** YOUR TASKS **
1. According to the Edward Stone biography, in what year did Stone become a full faculty member at Caltech?
2. From the Edward Stone biography, reproduce the passage that opens with the words containing "Edward Carroll Stone" and closes with "member in 1967.".
3. Check each statement against the Edward Stone biography: (a) Stone was born in Knoxville, Tennessee. (b) Stone chaired the Division of Physics, Mathematics, and Astronomy from 1983 to 1988. (c) Stone has been principal investigator on five NASA spacecraft missions. Answer yes or no for each, quoting the words that decide it.

━━ EXCERPT PROVIDED

Edward Carroll Stone (born January 23, 1936) is an American space scientist, professor of physics at the California Institute of Technology, and former director of the NASA Jet Propulsion Laboratory (JPL).

Biography

Stone was born in Knoxville, Iowa. After receiving his undergraduate education at Iowa's Burlington Junior College in Iowa, Stone attended the University of Chicago where he earned his M.S. and Ph.D. degrees in physics. Stone's astrophysics career goes back to his first cosmic-ray experiments on Discoverer satellites in 1961.  He then joined the staff of Caltech as a research fellow, and became a full faculty member in 1967.

He was named professor of physics in 1976, and was chair of the Division of Physics, Mathematics, and Astronomy from 1983 to 1988. He has also served as director of the Caltech Space Radiation Laboratory, and as vice president for Astronomical Facilities. He is currently the Morrisroe Professor of Physics and the vice-chair of the Thirty Meter Telescope Board of Directors.

As project scientist for the unmanned Voyager spacecraft missions to the outer Solar System from 1972, and a major spokesman for the Voyager science team, he became especially well known to the public in the 1980s. He has since been principal investigator on nine NASA spacecraft missions and coinvestigator on five more.

━━━━
━━ SUPPLIED RECORDS

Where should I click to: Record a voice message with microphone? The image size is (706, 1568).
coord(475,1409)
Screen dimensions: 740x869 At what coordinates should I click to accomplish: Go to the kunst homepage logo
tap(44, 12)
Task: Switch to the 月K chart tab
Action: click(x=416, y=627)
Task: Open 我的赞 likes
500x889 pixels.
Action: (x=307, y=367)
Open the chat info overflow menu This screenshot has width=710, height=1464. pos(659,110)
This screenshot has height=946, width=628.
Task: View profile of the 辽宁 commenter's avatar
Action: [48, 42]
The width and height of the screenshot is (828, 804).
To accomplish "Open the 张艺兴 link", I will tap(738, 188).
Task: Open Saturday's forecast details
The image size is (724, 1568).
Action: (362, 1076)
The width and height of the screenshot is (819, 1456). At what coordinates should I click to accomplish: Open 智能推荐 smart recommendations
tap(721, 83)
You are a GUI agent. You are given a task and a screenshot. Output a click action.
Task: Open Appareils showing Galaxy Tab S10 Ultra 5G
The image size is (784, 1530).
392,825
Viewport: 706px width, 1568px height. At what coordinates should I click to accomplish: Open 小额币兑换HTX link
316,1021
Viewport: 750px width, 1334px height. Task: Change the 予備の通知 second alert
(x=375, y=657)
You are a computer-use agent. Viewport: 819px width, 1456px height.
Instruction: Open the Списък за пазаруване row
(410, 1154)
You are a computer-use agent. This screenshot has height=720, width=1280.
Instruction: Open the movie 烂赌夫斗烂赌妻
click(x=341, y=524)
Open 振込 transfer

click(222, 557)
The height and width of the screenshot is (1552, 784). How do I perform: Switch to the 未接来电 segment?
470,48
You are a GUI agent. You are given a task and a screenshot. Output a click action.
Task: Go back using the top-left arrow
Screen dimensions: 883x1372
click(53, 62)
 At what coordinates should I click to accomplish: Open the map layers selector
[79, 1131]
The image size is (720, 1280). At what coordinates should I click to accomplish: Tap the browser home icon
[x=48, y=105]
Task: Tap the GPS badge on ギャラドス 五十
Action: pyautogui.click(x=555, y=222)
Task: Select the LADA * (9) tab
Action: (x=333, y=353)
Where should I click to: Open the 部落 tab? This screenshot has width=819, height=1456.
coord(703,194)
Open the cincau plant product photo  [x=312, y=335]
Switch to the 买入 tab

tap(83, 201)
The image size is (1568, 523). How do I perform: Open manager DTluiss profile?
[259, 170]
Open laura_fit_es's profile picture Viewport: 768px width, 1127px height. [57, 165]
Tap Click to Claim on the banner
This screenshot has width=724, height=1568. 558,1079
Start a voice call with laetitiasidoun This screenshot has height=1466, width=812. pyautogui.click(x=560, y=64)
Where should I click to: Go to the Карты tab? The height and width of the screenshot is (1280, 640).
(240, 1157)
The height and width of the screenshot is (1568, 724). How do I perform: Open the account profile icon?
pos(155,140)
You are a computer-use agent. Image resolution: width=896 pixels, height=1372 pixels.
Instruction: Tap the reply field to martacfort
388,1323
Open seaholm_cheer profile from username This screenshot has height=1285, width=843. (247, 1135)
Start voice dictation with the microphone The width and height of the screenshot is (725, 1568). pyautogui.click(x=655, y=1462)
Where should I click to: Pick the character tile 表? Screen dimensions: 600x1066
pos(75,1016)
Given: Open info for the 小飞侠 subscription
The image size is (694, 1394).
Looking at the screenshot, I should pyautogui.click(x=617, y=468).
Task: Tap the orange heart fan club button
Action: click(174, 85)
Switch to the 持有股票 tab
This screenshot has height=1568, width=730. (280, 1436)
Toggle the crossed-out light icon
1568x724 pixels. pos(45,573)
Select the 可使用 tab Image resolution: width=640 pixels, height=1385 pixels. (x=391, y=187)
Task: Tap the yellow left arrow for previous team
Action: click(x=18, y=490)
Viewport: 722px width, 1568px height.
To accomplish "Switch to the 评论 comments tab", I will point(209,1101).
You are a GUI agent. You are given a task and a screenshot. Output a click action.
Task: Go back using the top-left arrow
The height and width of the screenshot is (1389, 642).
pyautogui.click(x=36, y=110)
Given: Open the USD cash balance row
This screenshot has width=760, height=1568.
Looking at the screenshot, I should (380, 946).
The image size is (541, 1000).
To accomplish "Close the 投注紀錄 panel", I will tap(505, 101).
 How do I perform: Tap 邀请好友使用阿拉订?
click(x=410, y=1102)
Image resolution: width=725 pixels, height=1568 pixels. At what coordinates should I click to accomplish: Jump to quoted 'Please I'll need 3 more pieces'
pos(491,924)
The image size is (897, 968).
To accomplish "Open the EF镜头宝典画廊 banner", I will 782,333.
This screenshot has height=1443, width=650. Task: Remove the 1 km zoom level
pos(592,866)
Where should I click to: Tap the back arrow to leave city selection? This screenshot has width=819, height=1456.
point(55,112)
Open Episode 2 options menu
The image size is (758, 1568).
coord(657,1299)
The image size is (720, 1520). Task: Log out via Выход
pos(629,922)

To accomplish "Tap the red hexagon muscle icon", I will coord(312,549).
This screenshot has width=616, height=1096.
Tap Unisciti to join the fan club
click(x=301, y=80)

━━━━

** EXERCISE ANSWERS **
1. 1967

2.
Edward Carroll Stone (born January 23, 1936) is an American space scientist, professor of physics at the California Institute of Technology, and former director of the NASA Jet Propulsion Laboratory (JPL).

Biography

Stone was born in Knoxville, Iowa. After receiving his undergraduate education at Iowa's Burlington Junior College in Iowa, Stone attended the University of Chicago where he earned his M.S. and Ph.D. degrees in physics. Stone's astrophysics career goes back to his first cosmic-ray experiments on Discoverer satellites in 1961.  He then joined the staff of Caltech as a research fellow, and became a full faculty member in 1967.

3.
(a) No: "Stone was born in Knoxville, Iowa."
(b) Yes: "was chair of the Division of Physics, Mathematics, and Astronomy from 1983 to 1988"
(c) No: "He has since been principal investigator on nine NASA spacecraft missions and coinvestigator on five more."